Available funds(AEE) are used to determine whether new positions may be opened. Opening a position refers to trading activity such as buying long, subscription of non Tiger Vault funds or selling short. Please note that available funds is not the same as available cash. It is calculated using indicators such as total assets, options holdings market value, locked funds, and initial margin.

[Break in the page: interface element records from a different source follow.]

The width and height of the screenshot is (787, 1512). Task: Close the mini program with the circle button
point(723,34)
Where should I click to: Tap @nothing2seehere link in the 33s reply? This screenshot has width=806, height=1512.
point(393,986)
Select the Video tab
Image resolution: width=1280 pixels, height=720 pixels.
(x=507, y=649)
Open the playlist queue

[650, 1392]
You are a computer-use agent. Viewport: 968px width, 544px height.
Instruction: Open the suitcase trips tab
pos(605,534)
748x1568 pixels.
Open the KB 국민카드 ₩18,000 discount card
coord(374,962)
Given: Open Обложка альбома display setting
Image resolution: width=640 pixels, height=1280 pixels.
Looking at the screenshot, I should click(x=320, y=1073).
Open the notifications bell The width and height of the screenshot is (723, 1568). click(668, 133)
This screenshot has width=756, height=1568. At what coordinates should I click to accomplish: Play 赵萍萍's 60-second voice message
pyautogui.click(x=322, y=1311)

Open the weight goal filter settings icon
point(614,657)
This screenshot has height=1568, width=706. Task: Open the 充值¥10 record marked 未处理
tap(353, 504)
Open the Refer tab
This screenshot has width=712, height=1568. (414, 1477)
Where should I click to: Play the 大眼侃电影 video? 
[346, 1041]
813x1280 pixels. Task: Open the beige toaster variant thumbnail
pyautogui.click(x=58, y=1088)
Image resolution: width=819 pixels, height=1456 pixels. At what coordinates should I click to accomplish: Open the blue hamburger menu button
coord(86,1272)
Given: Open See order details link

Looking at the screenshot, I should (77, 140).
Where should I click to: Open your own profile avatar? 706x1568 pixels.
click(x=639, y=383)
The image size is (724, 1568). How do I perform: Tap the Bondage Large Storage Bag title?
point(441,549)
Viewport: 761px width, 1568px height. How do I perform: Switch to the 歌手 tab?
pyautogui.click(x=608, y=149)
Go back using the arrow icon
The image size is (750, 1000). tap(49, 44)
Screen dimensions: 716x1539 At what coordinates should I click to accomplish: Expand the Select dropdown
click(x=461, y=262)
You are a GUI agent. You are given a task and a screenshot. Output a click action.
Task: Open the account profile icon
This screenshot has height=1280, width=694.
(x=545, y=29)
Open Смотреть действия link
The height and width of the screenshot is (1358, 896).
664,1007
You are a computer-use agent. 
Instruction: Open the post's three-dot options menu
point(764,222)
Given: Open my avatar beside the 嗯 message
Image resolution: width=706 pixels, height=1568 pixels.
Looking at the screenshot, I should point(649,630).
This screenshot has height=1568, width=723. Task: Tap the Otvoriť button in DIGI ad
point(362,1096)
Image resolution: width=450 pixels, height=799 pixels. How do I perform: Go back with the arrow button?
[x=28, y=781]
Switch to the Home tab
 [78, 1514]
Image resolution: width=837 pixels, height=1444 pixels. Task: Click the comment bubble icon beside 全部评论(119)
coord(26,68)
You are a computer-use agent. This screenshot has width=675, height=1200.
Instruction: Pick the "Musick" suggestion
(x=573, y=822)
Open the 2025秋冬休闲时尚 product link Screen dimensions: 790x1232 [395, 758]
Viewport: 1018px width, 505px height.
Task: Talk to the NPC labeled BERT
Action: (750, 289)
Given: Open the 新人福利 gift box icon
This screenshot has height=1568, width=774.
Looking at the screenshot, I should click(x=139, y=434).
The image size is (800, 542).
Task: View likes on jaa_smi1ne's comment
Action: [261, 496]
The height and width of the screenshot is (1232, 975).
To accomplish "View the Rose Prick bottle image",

When the available funds are greater than 0, it means the account may open new positions worth up to 4x the available funds.
Securities Segment:AEE = ELV - Initial Margin (IM) - locked EE
Futures Segment:AEE = NLV - IM - locked EE
ELV = Equity with Loan Value, summation of the assets available in securities and Funds segment;
*For cash accounts, ELV = security segment cash balance + fund segment cash balance
*For margin accounts, ELV = security segment cash balance + fund segment cash balance + total market value of securities - total market value of options + total market value of fund
NLV = Net Liquidity Value, summation of the assets available in futures segment, Net Liquidation Value = Net Liquidation Cash
The formulas are all formulas after the "unified buying power". If your account's buying power is not unified, the calculation of funds under each account is relatively independent.
Frozen funds refer to unavailable funds in the account.
They may occur due to the following situations:
Funds withheld for a pending order, including commission, taxes, and fees generated by the order
Withdrawal request
IPO subscription
Non Tiger Vault Fund redemption
Buying power is the maximum value of new securities that may be purchased on the account.
Under the margin account , the maximum buying power is 4x the available funds, assuming a security has a margin requirement of 25%. However, each security has different margin requirements, and the buying power for each security should be calculated based on that security’s actual margin requirement, for details, please refer to the "Leverage" calculation method.
Margin account:maximum buying power=4*Available Funds
Cash account:buying power=Available Funds
Leverage is an important indicator for the degree of risk in an account.
Leverage = sum of absolute value of market value of current security and fund positions / total assets of security and fund.
Note 1. The maximum leverage allowed in a margin account is 4x.
Note 2. Considering factors such as historical volatility, liquidity, and risk, and not every stock can be bought with 4 times leverage. Generally, the margin ratio ranges from 25% to 100% for long trading. Stocks with a margin ratio equal to 25% can be understood as 4 times leverage buying, and stocks with a margin ratio equal to 100% can be understood as 0 times leverage buying, that is, all stocks are bought with cash. It is important to note that the short margin may be greater than 100%.
Note 3. The margin requirements for each individual stock can be found on the stock’s detail page by clicking on the yellow $ icon.
Excess liquidity(EL) indicates the potential liquidation risk of the account. A lower current excess liquidity indicates higher liquidation risk. When it is lower than 0, the account will be force liquidated.
Securities Segment: EL = ELV - MM
Futures Segment: Intraday EL = NLV – Intraday MM
Overnight EL = NLV – Overnight MM
Forced liquidations are conducted with market orders and any/all positions in your account may be liquidated. Please take note of the indicators related to excess liquidity.
Initial Margin(IM) means the sum of the initial margin requirements for all positions currently held.
Some contracts differ in the initial margin charged intraday and overnight. Assume that the initial margin for the contract GC1808 intraday and overnight is $3,500 and $5,000, respectively. When the position is held overnight (turned overnight), the initial margin for each contract will increase by $1,500. Conversely, when the positions are held intraday from overnight, the initial margin for each contract will be released by $1,500.
Overnight Margin means the sum of the maintenance margin of futures without discount.
Maintenance Margin(MM) means the sum of the maintenance margin requirements for all positions currently held. When the equity with loan value is lower than the maintenance margin, the account is at risk for forced liquidation.
Some contracts have different maintenance margins required during the day and overnight. Assume that the maintenance margin for the contract GC1808 during the day and overnight is $2,800 and $4,000, respectively, assuming that only one position is held and the position is held overnight (intraday to overnight) If the current equity is less than 4,000 US dollars, there will be a risk of force liquidation. When converted to intraday, there is a risk of force liquidation when the current equity is less than $2,800.